● **What is being asked**
Pull out each line below that contains the word "pixels", with case counting.

Text and element pointing lines
* * * * *
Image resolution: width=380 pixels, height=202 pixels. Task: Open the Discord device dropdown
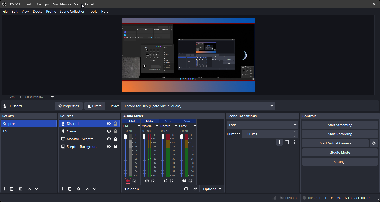[x=272, y=106]
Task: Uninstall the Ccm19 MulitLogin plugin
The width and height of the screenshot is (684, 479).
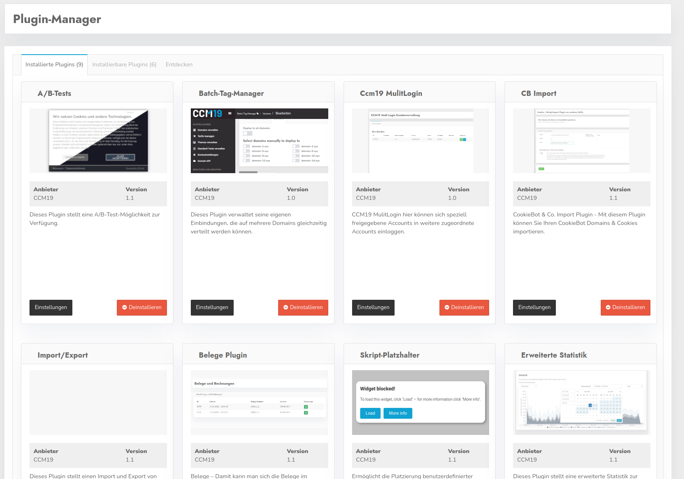Action: (x=464, y=307)
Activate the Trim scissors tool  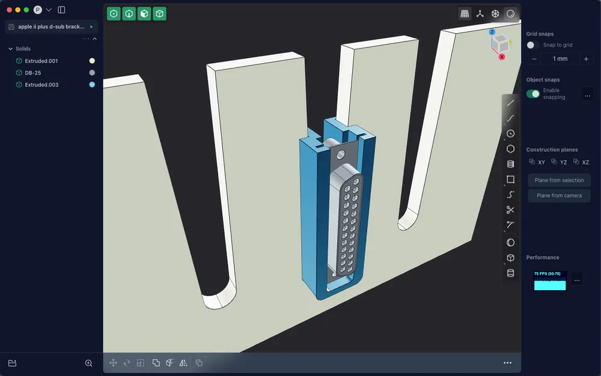click(x=510, y=210)
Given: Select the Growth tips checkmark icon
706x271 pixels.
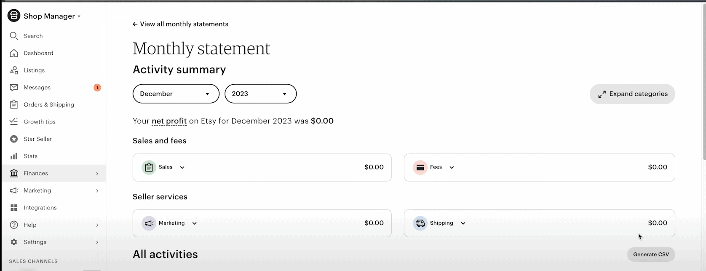Looking at the screenshot, I should click(13, 121).
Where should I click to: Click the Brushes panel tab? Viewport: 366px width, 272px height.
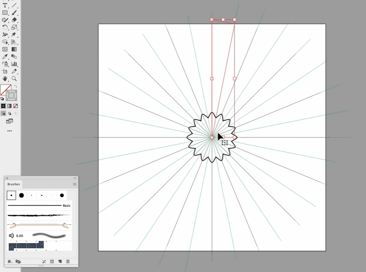click(x=13, y=184)
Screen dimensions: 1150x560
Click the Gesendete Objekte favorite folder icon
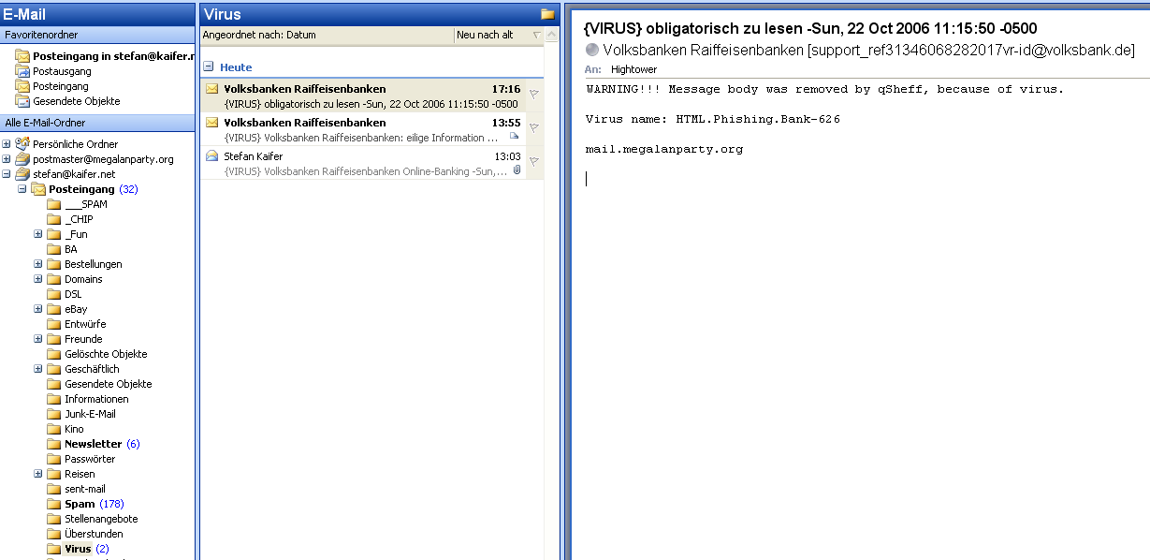(22, 101)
* * * * *
● **Written answer**
Image resolution: width=380 pixels, height=202 pixels. Task: Open the Discord device dropdown
706x271 pixels.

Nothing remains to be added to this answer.